Text provided ▸
##########

Tuesday, November 02, 2004

NY Times article on lockout

Full story here.

Classic bread-and-butter issues were on the table, including wage increases, costs of health benefits, pension changes, a right-to-organize clause and the length of the contract.

But talks stalled in September when the union balked at proposed health and pension concessions and hotels refused to discuss the concerns until Local 2 dropped its quest for a two-year contract, to expire in 2006. That is when contracts will expire in nine other cities, including Boston, Chicago and New York. The unions reason that if all 10 cities can negotiate simultaneously, it will give labor the kind of bargaining chip it needs to do battle with the multinational corporations that own the nation's best hotels.

"They are attempting to nationalize the unions," said Matthew Adams, vice president of both the hotel negotiating group and the Hyatt Regency here. "It would cripple our industry and we're simply not going to stand for it."

To protest the unbudging stance of the hotel group, union workers initiated a two-week strike at four hotels on Sept. 29. Two days later, the 14 hotels retaliated with a lockout.

The mayor called last week for a 90-day cooling off period but the hotels, now using replacement workers, refused to let employees return, even though the union strike ended as planned.

"We've never seen this kind of action from the hotels," Mayor Newsom said. "It sends a terrible message to the rest of the country that there is unrest here." The mayor, saying that the hotels were "putting a gun to the head of the city," called the lockout a "huge mistake."

##########

Data extracts ▸

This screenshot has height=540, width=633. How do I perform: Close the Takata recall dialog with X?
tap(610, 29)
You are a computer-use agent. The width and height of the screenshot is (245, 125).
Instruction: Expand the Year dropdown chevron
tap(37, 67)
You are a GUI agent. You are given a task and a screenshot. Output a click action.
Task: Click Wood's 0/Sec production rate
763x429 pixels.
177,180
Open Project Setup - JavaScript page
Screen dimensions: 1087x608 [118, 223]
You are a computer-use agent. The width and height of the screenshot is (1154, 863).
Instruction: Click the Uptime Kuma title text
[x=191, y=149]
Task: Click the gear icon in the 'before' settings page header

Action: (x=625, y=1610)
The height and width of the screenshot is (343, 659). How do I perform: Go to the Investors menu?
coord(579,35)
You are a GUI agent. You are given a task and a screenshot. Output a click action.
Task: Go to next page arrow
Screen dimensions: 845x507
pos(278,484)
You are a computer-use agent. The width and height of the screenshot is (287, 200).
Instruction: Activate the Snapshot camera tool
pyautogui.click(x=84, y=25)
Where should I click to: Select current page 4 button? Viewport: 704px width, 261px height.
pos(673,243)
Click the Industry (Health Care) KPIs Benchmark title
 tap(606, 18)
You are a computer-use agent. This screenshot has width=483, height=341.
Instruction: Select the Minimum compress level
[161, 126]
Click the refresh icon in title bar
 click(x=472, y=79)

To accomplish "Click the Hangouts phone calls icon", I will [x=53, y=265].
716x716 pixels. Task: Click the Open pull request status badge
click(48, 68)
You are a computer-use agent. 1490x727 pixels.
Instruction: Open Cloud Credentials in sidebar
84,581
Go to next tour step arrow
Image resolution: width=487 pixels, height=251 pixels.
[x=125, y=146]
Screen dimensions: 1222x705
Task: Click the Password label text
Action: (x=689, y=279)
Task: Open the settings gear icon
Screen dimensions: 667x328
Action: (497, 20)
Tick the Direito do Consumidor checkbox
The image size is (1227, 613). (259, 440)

##########

Work instruction 1 ▸
Summarize the text about the hotel lockout in two sentences.
Work instruction 2 ▸
Carry on with the text about the hotel lockout, picking up after its final sentence.

Task output 1 ▸
Talks between the union Local 2 and the hotels stalled in September when the union balked at proposed health and pension concessions and the hotels refused to discuss them until the union dropped its quest for a two-year contract expiring in 2006, when contracts in nine other cities also expire. After union workers began a two-week strike at four hotels on Sept. 29, the 14 hotels retaliated two days later with a lockout and, now using replacement workers, refused to let employees return even after the strike ended, which Mayor Newsom called a "huge mistake."

Task output 2 ▸
Michael Casey, president of Local 2, called the continued lockout "indefensible and unconscionable."

"We have said repeatedly that all items are negotiable," Mr. Casey said. "The best thing for the big hotels, the members and the city is to accept a cooling off period and end the lockout."

Union workers on the picket line last week said they were particularly unhappy with proposed wage increases, calling it "insulting."

The union is seeking an increase of 55 cents an hour for each year of a two-year contract for untipped workers and an increase of 45 cents for workers who receive tips. Management has offered an annual wage increase of 20 cents an hour per year for five years, while employees who receive tips would receive an annual raise of 5 cents an hour.

The union contends the hotels' proposal would not compensate workers for the extra contribution employers want toward medical costs.

Medical contributions for most employees, who now pay $10 per person per month, would gradually increase to $40 per person per month over five years. And the proposed change in eligibility requirements would leave 1,100 families without health benefits, the union said.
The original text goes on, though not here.